┌─ Trecho do texto
Joan Curran foi uma física, engenheira e cientista que não só salvou milhares de vidas na Segunda Guerra, como salva até hoje

4 anos atrás

Joan Curran, então Joan  Strothers nasceu em 1916, tarde demais para se lembrar da Grande Guerra, mas infelizmente resolveram fazer uma revanche. Para nossa sorte a guerra pegou Joan no auge de sua juventude, seu gênio e sua capacidade de pensar fora da caixa. Suas contribuições foram fundamentais para o Esforço de Guerra, e parte de suas invenções ainda não foram superadas.

Numa época em que mulheres na Inglaterra eram tão marginalizadas que nem podiam votar pra Presidente, Joan deu sorte de ser filha de um oculista que apoiava e incentivava seu interesse em ciência, e ela conseguiu uma bolsa para estudar Física em Cambridge, mas a instituição não era tão progressista assim. Mulheres podiam estudar física mas não se graduar, então Joan ficou na curiosa posição de uma física formada qualificada não-diplomada.

Claro, isso não impede quem realmente quer correr atrás, e com muito papo ela convenceu quem tinha que ser convencido e conseguiu outra bolsa, para cursar um Doutorado no Laboratório Cavendish, um dos mais importantes de Cambridge. Lá Joan Strothers conheceu Sam Curran, e se você está prestando atenção nos sobrenomes, nem preciso dar o spoiler.

Joan ficou famosa no laboratório por ter "dedo verde" para ciência, ela era excelente instrumentalista, fazia mágica em física aplicada, para desespero do departamento de física teórica, que achava que tudo que um cientista precisa é um quadro-negro e um cesto de papel, e do departamento de filosofia, que só precisa do quadro-negro.
└─
┌─ Dados fornecidos
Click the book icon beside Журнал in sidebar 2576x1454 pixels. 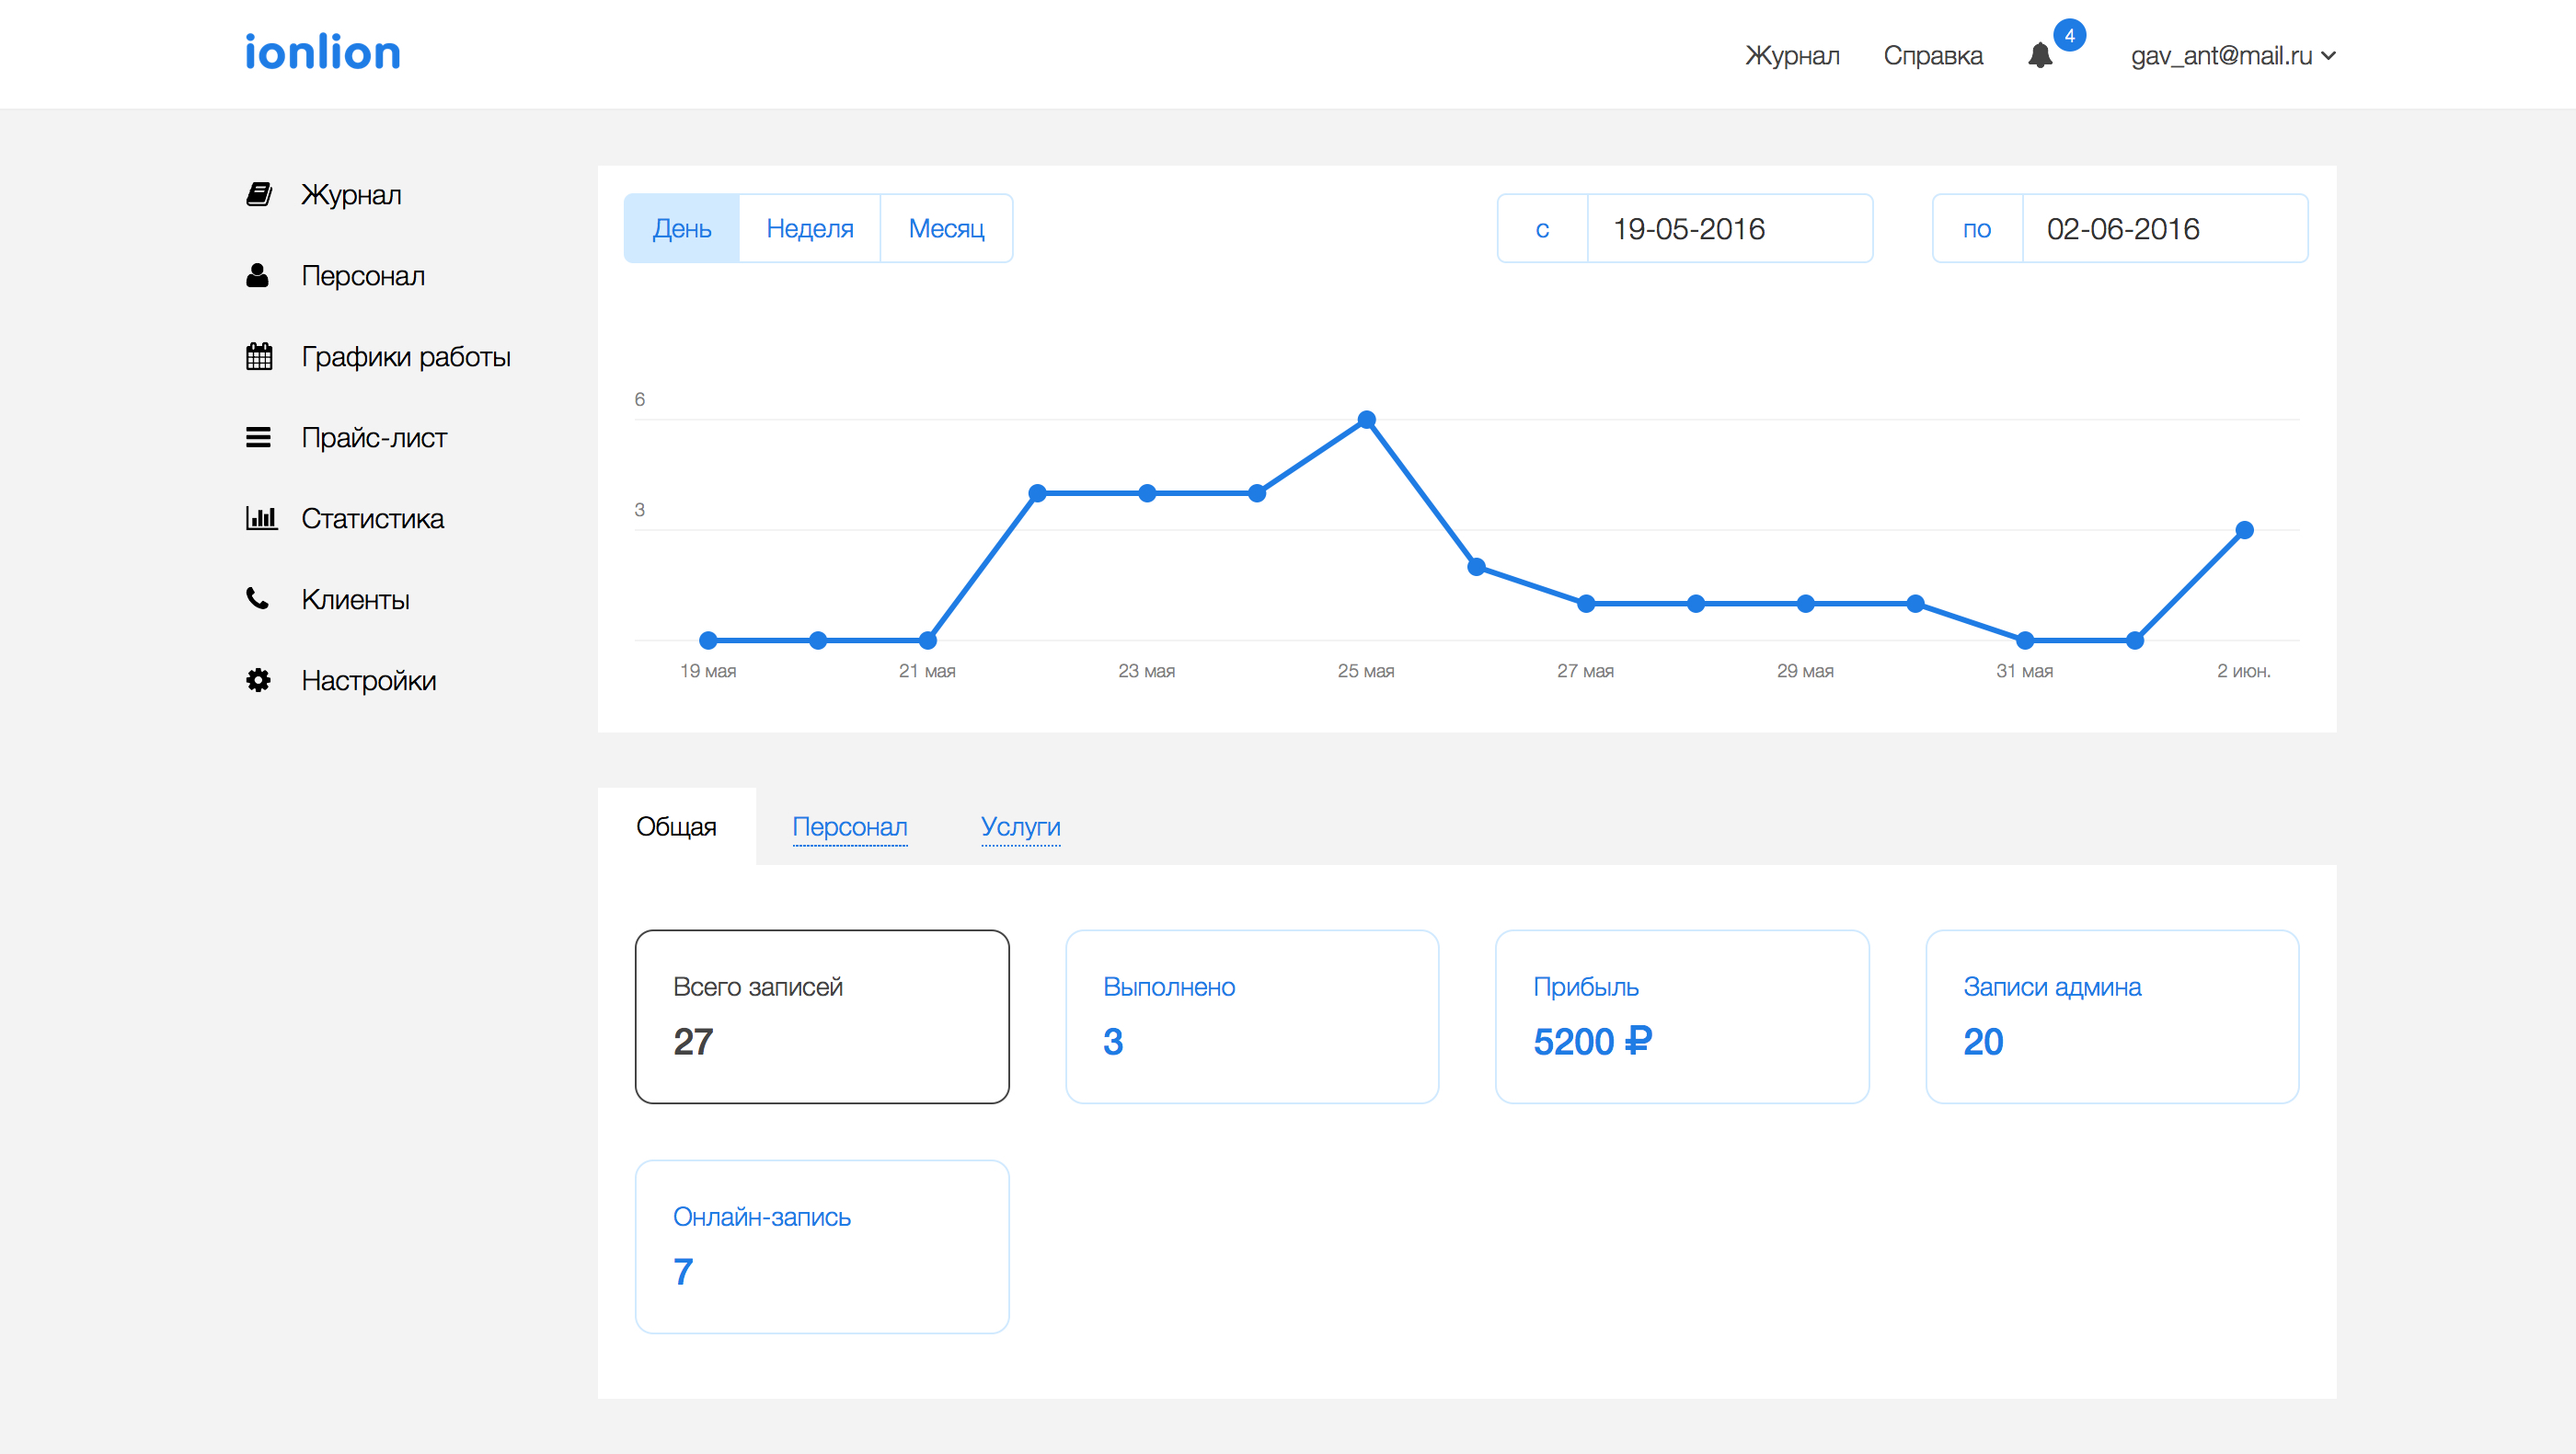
└─
## O que se pede
[a] Liste as três ocupações atribuídas a Joan Curran no título do texto sobre Joan Curran.
[b] Responda com base no texto sobre Joan Curran:
(i) Em que ano Joan nasceu?
(ii) Qual era a profissão do pai dela?
(iii) Segundo o texto, de que o departamento de filosofia precisa?
[c] Reproduza do texto sobre Joan Curran o trecho que começa em "4 anos atrás" e termina em "não foram superadas.", incluindo este final.

## Respostas por tarefa
[a] física, engenheira, cientista

[b]
(i) 1916
(ii) Oculista
(iii) Só do quadro-negro

[c]
4 anos atrás

Joan Curran, então Joan  Strothers nasceu em 1916, tarde demais para se lembrar da Grande Guerra, mas infelizmente resolveram fazer uma revanche. Para nossa sorte a guerra pegou Joan no auge de sua juventude, seu gênio e sua capacidade de pensar fora da caixa. Suas contribuições foram fundamentais para o Esforço de Guerra, e parte de suas invenções ainda não foram superadas.